======== GIVEN TEXT ========
When I was completing my undergraduate degree in elementary education, one of my courses required each of us to create a collection of poetry for children. Of course, the result would also provide each of us with a resource for a future classroom. That collection in a wooden covered “book” still sets on one of my bookshelves. It is a treasure trove!
There are many poems in it that still resonate with me. It is also true that many of these poems are as significant for adults as for children.
One of my many favorites is a poem by Rachel Field entitled “Some People”. It continues to illustrate a powerful observation and as I was reading my scriptures for today, the poem came to mind again. Let me share it with you.
Isn’t it strange some people make
You feel so tired inside,
Your thoughts begin to shrivel up
Like leaves all brown and dried!
But when you’re with some other ones,
It’s stranger still to find
Your thoughts as thick as fireflies
All shiny in your mind!
I so agree with Rachel Field’s words and description!
I most enjoy being with people like those described in the second stanza of the poem. They bring energy, refreshment, and passion into any conversation. (None of us are always that way, but if we are never that way???) I am also aware I desire to be that kind of person to others as well.
I think that can really only happen when the Lord and I are intimately connecting and He is growing me in Him and opening my eyes to see possibility and open doors that I would miss too often without Him.
======== INFORMATION SHOWN ========
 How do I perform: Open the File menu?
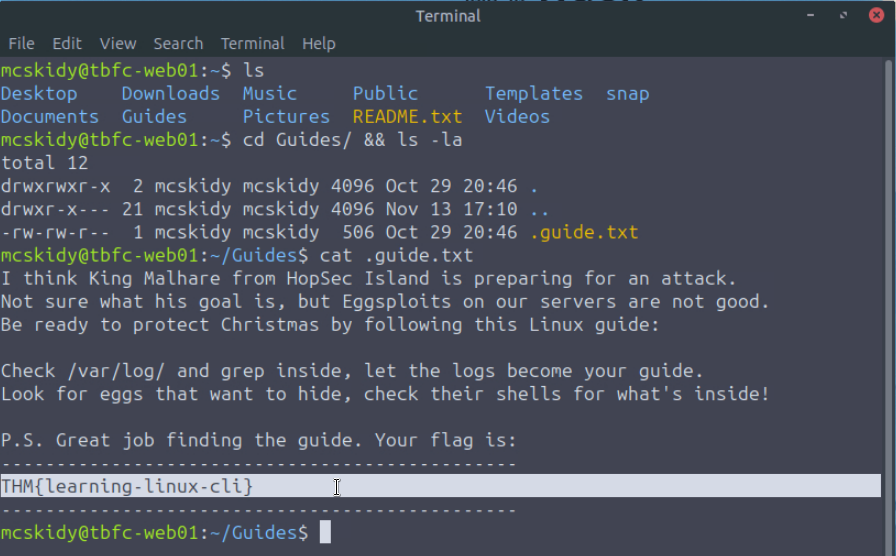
========
WHAT IS ASKED >>
A: From the blog post, reproduce word for word the passage between "One of my many" and "in your mind!", inclusive.
B: Answer these from the blog post:
(i) In what field was the writer earning an undergraduate degree?
(ii) Who wrote the poem "Some People"?
(iii) In the poem, what are thoughts said to be as thick as?
C: According to the blog post, what three things do the people described in the poem's second stanza bring into any conversation?
Rely only on the blog post.

EXPECTED ANSWERS >>
A:
One of my many favorites is a poem by Rachel Field entitled “Some People”. It continues to illustrate a powerful observation and as I was reading my scriptures for today, the poem came to mind again. Let me share it with you.
Isn’t it strange some people make
You feel so tired inside,
Your thoughts begin to shrivel up
Like leaves all brown and dried!
But when you’re with some other ones,
It’s stranger still to find
Your thoughts as thick as fireflies
All shiny in your mind!

B:
(i) Elementary education
(ii) Rachel Field
(iii) Fireflies

C: Energy, refreshment, passion